Era uma vez um menino. Sujo, despido e menino.
Trazia na pouca roupa pedras nos bolsos. Pedras recolhidas ao longo do caminho entre a casa e o lago.
No lago existia um cais. Sujo, perdido e cais.
Nas madeiras faltava a tinta mas era um caminho até quase meio do rio e o menino sentia-se convidado a, até à beira ir.
Passavam nuvens por cima dele e sentado, com os pés frios mergulhados na água, olhava, em silêncio.
O irmão do menino lavrava a terra com o pai. A mãe sovava o tapete da sala, no varal, na rua.
Era tarde no dia e o jantar chegou até à mesa sem o menino. O irmão do menino lavava as mãos, o pai mudava a camisa e o menino continuava sentado na beira do cais a pensar no destino das pedras pesadas nos bolsos.
Tirou uma pedra. Jogou-a no lago. Tirou mais duas e jogo-as mais longe. Levantou-se e voltou no caminho pra casa. A meio do cansaço parou. Voltou a correr até ao cais e jogou-se com as pedras no lago, mas perto da beira.
Não nadou, afundou-se.
Na mesa o relógio lembrava a famíla da ausência do menino. O pai zangou-se. Levantou-se, a mãe preocupou-se.
O irmão correu para a rua e gritou o nome do irmão, em vão. Voltou a gritar e para dentro da casa sossegou a mãe que iria até ao lago.

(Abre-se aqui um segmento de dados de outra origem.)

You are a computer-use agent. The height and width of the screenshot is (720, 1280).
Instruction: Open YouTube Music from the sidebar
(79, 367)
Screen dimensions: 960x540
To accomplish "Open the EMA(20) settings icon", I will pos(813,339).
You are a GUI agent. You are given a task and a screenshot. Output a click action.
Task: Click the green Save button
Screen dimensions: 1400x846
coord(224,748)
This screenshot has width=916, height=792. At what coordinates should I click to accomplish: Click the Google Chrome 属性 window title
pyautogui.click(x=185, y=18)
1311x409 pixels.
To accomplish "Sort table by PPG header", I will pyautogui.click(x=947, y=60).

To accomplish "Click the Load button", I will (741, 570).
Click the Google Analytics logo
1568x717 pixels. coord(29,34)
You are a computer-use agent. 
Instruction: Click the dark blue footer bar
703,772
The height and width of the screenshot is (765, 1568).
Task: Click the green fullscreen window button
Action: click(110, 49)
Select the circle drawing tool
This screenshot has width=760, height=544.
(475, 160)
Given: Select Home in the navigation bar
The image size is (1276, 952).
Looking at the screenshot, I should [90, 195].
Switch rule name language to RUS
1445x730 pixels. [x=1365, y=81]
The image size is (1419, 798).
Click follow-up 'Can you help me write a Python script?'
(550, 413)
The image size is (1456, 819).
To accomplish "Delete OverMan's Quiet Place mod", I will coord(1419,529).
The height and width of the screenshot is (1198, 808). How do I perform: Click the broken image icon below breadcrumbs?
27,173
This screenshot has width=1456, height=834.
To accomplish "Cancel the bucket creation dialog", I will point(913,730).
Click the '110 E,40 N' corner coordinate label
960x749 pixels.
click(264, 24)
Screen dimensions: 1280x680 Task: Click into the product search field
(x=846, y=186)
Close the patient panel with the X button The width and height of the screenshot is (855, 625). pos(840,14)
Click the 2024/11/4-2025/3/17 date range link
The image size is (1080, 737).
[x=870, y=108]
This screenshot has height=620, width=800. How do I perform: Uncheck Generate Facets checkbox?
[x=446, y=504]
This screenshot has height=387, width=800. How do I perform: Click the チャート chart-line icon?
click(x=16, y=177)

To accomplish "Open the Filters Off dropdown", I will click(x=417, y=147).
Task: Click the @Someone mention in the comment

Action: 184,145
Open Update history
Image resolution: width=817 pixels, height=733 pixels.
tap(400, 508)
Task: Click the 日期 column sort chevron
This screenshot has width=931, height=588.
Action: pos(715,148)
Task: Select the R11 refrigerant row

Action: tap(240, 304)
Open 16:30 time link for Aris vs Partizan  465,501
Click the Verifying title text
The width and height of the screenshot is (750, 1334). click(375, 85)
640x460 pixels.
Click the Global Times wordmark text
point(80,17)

Na beira do lago, ofegante, parou para tranquilizar o peito. Conheceu nas águas o corpo do irmão, recolheu-o em braços para a terra. Em lágrimas fez com ele nos braços o caminho de regresso a casa. À casa.
Entre lágrimas o pai, a mãe e alguns dos poucos vizinhos, depositaram-no debaixo da terra, à sombra da tarde do dia seguinte, com o fato de domingo e o pálido sorrido do dia de todos os santos.
Ninguém foi alguém durante muito tempo. Durante todo o tempo em que a resposta à pergunta do "porquê" permaneceu entre eles.